Tuesday Aug 20, 2019
Indian Nobel laureate Amartya Sen has criticised his government's move to abolish Article 370 and said it not only emphasised majority rule "as opposed to it sustaining the rights of all human beings".
In an interview with NDTV, the 85-year-old economist said, “I don’t think ultimately you will have any resolution in Kashmir without democracy.”
“As an Indian, I am not proud of the fact that India, after having done so much to achieve a democratic norm in the world – where India was the first non-Western country to go for democracy – that we lose that reputation on the grounds of action that have been taken,” Sen said.
He added that it should have been up to Kashmiris to decide on the rights of land use in the state as it was their land and they have a legitimate point of view.
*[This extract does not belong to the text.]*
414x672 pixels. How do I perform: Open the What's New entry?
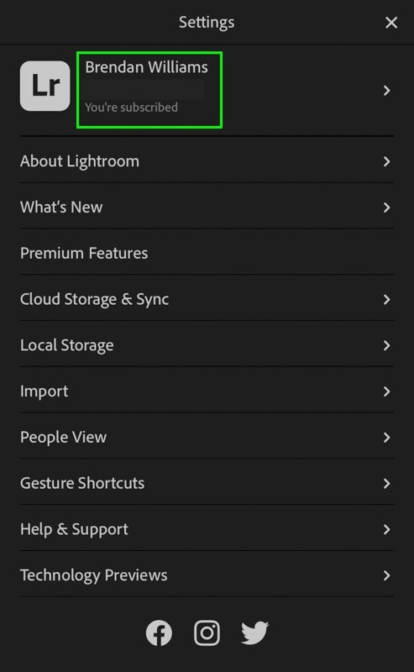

Criticising the government’s decision to arrest and detain the Kashmiri leadership, Sen said, “I don’t think you will ever have fairness and justice without hearing the voices of the leaders of the people and if you keep thousands of leaders under restraint and many of them in jail, including big leaders, who have led the country and formed governments in the past, you are stifling the channel of democracy that makes democracy a success.”
"That's the classic colonial excuse. That's how the British ran the country for 200 years,” Sen said. "The last thing that I expected when we got our independence... is that we would go back to our colonial heritage of preventive detentions."
Almost all Hurriyat leaders, including Syed Ali Gilani and Mirwaiz Umar Farooq, continue to remain under house arrest or in jails.
At least 4,000 people have also been detained under the Public Safety Act (PSA), which allows imprisonment for up to two years without charge or trial. Most of them have been flown out of the valley because prisons have run out of capacity.